2 May, 2003 By: Thomas K. Arnold

The quest for a successor to the CD, now in its third decade on the market, is being bogged down by those who say, “If it ain't broke, don't fix it.”

Sales of the much-ballyhooed DVD-Audio haven't come close to the lofty goals set by supporters when the format first bowed in the late 1990s, and now there's a second contender, the Super Audio CD (SACD), that's rapidly gaining ground in a race some observers feel shouldn't even be run in the first place.

The initial specs for DVD-Audio were drawn up in early 1999 under the auspices of the DVD Forum, the same confederation of companies -- including heavy hitter Toshiba -- behind the DVD-Video launch two years earlier. A single-sided DVD-5 holds 4.7 gigabytes of data and can accommodate nearly nine hours of music, seven times as much as a CD, with 700 megabytes of data. But instead of merely adding more songs, DVD-Audio employs its greater capacity to increase the sampling rate and thus produce better, clearer sound.

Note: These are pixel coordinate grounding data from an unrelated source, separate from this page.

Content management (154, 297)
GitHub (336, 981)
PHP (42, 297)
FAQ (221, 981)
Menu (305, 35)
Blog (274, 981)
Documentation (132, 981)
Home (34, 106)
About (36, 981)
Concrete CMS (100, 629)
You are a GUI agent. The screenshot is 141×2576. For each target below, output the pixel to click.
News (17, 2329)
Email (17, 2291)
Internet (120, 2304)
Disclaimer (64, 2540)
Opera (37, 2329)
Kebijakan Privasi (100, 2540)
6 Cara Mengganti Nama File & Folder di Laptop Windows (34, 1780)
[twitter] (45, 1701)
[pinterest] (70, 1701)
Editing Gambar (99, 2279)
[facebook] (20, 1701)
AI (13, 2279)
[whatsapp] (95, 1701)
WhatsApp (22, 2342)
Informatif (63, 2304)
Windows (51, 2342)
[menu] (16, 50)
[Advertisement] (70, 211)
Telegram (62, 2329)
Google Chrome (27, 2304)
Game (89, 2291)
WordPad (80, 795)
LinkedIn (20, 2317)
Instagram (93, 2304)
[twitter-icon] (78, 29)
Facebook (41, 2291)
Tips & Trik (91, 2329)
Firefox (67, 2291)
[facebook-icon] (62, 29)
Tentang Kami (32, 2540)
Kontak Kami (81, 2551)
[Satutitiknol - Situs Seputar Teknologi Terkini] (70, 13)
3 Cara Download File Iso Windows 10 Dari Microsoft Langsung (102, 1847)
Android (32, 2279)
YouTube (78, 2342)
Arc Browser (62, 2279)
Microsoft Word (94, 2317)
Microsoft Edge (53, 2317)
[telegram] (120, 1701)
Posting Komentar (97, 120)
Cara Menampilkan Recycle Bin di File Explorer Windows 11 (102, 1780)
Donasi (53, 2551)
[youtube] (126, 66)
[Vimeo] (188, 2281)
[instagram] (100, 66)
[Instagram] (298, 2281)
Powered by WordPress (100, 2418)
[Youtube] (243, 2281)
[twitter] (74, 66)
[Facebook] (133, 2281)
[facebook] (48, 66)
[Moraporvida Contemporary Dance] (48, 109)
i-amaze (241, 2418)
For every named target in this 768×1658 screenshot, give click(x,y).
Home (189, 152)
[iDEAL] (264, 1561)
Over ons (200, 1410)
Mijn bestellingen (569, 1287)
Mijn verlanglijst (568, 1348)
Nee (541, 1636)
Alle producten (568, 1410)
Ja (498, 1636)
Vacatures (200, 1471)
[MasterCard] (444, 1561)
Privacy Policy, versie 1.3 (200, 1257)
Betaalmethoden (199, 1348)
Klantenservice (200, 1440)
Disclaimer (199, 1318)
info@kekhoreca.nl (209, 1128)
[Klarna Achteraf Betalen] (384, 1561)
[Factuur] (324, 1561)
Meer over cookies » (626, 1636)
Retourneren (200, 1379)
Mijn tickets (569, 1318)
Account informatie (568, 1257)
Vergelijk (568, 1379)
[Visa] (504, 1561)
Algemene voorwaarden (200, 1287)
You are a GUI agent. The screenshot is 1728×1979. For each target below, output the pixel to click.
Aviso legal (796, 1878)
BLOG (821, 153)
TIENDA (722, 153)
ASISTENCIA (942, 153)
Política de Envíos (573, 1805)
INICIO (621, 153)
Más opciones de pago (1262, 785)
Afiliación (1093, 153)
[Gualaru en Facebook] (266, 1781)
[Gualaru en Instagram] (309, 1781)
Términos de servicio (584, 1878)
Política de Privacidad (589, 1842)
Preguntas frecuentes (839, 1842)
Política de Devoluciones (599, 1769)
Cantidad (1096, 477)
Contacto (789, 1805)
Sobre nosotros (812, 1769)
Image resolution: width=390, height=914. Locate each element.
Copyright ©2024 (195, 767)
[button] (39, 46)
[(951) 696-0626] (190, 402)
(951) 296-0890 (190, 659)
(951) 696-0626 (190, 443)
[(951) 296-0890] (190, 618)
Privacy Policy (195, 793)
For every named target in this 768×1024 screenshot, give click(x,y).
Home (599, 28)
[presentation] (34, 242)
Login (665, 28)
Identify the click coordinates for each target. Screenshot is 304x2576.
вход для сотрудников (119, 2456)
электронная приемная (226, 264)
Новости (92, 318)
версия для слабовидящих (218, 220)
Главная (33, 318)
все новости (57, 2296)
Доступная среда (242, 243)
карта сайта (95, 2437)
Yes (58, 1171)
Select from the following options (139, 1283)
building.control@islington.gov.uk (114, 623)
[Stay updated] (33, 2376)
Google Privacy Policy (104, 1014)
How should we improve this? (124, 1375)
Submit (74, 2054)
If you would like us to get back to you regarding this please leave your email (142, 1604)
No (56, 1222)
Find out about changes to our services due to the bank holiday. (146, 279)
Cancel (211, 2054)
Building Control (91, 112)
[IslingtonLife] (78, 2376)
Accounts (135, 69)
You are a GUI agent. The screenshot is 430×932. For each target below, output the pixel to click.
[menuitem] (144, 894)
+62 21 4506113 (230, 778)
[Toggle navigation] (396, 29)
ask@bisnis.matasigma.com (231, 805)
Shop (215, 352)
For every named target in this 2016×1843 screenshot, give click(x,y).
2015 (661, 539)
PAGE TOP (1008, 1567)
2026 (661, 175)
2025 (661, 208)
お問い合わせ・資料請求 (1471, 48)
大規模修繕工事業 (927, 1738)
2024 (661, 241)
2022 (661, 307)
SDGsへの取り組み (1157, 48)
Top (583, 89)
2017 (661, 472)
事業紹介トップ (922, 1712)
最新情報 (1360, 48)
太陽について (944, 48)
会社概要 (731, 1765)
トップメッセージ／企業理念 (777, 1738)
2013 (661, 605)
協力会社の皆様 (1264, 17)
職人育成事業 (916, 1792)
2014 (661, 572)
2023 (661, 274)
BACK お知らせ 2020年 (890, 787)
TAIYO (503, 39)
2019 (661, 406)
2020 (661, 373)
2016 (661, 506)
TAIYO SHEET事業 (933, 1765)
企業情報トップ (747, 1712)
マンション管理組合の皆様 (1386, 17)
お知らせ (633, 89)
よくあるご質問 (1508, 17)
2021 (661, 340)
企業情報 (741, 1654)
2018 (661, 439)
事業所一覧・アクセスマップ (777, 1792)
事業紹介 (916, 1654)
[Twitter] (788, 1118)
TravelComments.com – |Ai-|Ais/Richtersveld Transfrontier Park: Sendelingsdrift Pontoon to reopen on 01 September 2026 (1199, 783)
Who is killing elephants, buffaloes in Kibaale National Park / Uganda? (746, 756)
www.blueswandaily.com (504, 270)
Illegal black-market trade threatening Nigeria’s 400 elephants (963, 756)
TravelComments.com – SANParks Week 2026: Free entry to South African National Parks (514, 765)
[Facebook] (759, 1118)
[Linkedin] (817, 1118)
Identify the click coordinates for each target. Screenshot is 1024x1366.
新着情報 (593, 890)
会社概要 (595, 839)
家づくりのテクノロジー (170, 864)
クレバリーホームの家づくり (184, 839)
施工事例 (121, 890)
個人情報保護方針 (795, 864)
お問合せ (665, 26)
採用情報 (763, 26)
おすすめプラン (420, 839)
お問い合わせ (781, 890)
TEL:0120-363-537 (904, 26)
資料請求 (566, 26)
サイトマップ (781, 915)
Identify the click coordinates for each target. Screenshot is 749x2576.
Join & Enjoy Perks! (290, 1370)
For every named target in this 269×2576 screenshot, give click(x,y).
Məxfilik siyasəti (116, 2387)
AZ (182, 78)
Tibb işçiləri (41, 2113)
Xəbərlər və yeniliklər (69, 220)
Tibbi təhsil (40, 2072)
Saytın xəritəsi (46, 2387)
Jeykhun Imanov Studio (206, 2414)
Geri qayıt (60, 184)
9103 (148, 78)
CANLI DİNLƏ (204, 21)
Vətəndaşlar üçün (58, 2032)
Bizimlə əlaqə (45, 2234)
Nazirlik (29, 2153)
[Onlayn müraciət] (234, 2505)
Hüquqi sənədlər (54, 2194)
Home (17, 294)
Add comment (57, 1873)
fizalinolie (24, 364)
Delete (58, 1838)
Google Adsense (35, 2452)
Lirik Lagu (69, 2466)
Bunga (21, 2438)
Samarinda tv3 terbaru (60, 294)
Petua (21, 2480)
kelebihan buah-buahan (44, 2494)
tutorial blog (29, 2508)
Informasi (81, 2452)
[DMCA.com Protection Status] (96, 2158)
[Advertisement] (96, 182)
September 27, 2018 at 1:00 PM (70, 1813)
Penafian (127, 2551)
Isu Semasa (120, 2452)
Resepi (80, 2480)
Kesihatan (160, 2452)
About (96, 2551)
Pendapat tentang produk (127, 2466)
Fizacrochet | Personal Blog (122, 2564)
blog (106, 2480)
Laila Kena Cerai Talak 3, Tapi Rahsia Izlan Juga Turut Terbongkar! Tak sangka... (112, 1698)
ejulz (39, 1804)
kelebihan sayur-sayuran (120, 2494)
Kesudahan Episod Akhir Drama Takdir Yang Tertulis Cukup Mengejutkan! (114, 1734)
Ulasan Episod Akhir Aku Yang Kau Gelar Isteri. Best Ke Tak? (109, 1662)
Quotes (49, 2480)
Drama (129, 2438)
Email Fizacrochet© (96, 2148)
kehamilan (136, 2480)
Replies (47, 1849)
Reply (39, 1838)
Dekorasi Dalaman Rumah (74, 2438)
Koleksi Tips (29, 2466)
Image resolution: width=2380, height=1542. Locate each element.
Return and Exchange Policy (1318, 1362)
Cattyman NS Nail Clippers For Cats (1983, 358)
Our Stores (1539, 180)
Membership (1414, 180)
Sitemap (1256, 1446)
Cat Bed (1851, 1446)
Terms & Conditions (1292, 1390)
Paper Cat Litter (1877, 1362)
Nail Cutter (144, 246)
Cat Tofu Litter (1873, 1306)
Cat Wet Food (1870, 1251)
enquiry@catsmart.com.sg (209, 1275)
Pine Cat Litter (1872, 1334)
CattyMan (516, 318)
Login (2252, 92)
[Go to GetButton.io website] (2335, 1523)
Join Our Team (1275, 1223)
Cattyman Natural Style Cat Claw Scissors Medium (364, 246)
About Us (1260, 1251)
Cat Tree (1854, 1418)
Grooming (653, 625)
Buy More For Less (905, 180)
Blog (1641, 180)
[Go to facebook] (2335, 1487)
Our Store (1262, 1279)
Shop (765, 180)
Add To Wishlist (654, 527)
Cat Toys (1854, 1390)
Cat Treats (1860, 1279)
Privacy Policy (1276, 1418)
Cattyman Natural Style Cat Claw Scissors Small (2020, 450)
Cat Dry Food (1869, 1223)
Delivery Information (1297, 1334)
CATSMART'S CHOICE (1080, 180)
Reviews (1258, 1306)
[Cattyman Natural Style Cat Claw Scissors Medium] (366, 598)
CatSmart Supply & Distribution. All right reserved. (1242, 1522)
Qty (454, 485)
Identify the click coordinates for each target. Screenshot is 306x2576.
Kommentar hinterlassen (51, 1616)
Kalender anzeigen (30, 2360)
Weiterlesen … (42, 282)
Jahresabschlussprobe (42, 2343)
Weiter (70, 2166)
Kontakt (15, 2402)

The Sony-Phillips alliance, meanwhile, has developed its own specs, also using DVD technology, for what it calls the Super Audio CD. The SACD has even greater peak frequency than the DVD-Audio, perhaps because all its capacity is devoted to sound rather than pictures and text, common add-ons to DVD-Audio. The SACD's peak frequency is 100 KHz, compared with DVD-Audio's 48 KHz and the standard CD's 22.05 KHz.

According to the www.techtv.com Web site, both formats are struggling to catch on with consumers. Each has about 300 titles available, with few overlaps -- Sony artists are firmly entrenched in the SACD camp, while the Warner Bros. stable is aligned with DVD-Audio. DVD-Audio players are manufactured by Kenwood, Panasonic, Pioneer and Toshiba; SACD players are manufactured by Denon, Marantz, Philips, Pioneer and Sony.

It's not clear which format will ultimately win the race to succeed the CD, but DVD-Audio has an edge, some analysts say.

It benefits from its ability to include visuals as well as the fact that it can accommodate the same audio encoded as Dolby Digital for use on existing DVD-Video players.

Each format can exist in three different versions: single-layer, dual-layer or hybrid. A hybrid SACD includes a CD layer and an SACD layer, which means it can also play -- without enhanced sound quality -- on a standard CD player. A hybrid DVD-Audio disc also plays CD-quality sound on a standard DVD player by including a CD layer and a layer with DVD-Audio and video data.

The SACD format is further boosted by the enthusiastic support of music industry icon Russ Solomon, founder of the Tower Records and Video chain, who champions it as being a true audiophile format due to its ultra-high capacity.

But most observers agree that until a uniform standard is agreed upon, there is little chance that either format will gain mainstream acceptance. As Graham Sharpless of British disc maker Disctronics wrote in his March 2003 report “New Formats for Music: DVD & SACD”: “The CD is still the format of choice for most people. It is compact; the quality is high enough for most; and it is most suitable for use in cars and on the move.”